Stored entries:
Content starts

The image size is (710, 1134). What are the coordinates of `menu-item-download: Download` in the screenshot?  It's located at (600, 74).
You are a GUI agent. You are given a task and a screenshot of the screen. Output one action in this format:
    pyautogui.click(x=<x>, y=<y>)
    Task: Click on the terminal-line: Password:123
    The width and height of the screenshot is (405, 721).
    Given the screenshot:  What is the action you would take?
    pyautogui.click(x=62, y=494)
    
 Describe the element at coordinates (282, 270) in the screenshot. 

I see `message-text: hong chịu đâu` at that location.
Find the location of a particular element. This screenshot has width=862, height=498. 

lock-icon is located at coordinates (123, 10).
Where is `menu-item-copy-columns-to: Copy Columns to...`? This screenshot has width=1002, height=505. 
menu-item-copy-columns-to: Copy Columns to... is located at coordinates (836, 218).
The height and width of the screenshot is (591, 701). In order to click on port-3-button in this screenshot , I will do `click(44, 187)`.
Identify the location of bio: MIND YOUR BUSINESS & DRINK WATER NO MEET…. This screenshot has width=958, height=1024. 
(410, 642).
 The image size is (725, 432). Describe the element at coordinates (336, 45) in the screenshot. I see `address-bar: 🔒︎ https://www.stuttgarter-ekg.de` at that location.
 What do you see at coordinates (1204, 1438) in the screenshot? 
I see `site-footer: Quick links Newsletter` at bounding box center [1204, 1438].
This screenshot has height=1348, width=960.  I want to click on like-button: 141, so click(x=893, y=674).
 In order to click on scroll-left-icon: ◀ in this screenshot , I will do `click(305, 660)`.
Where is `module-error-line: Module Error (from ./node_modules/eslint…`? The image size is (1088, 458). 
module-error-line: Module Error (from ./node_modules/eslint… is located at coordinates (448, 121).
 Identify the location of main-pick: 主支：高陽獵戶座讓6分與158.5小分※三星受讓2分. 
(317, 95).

Content ends

Copy out every one of the entries above word for word, keeping each line the same as it appears.

> _Result below_
The image size is (710, 1134). What are the coordinates of `menu-item-download: Download` in the screenshot?  It's located at (600, 74).
You are a GUI agent. You are given a task and a screenshot of the screen. Output one action in this format:
    pyautogui.click(x=<x>, y=<y>)
    Task: Click on the terminal-line: Password:123
    The width and height of the screenshot is (405, 721).
    Given the screenshot:  What is the action you would take?
    pyautogui.click(x=62, y=494)
    
 Describe the element at coordinates (282, 270) in the screenshot. 

I see `message-text: hong chịu đâu` at that location.
Find the location of a particular element. This screenshot has width=862, height=498. 

lock-icon is located at coordinates (123, 10).
Where is `menu-item-copy-columns-to: Copy Columns to...`? This screenshot has width=1002, height=505. 
menu-item-copy-columns-to: Copy Columns to... is located at coordinates (836, 218).
The height and width of the screenshot is (591, 701). In order to click on port-3-button in this screenshot , I will do `click(44, 187)`.
Identify the location of bio: MIND YOUR BUSINESS & DRINK WATER NO MEET…. This screenshot has width=958, height=1024. 
(410, 642).
 The image size is (725, 432). Describe the element at coordinates (336, 45) in the screenshot. I see `address-bar: 🔒︎ https://www.stuttgarter-ekg.de` at that location.
 What do you see at coordinates (1204, 1438) in the screenshot? 
I see `site-footer: Quick links Newsletter` at bounding box center [1204, 1438].
This screenshot has height=1348, width=960.  I want to click on like-button: 141, so click(x=893, y=674).
 In order to click on scroll-left-icon: ◀ in this screenshot , I will do `click(305, 660)`.
Where is `module-error-line: Module Error (from ./node_modules/eslint…`? The image size is (1088, 458). 
module-error-line: Module Error (from ./node_modules/eslint… is located at coordinates (448, 121).
 Identify the location of main-pick: 主支：高陽獵戶座讓6分與158.5小分※三星受讓2分. 
(317, 95).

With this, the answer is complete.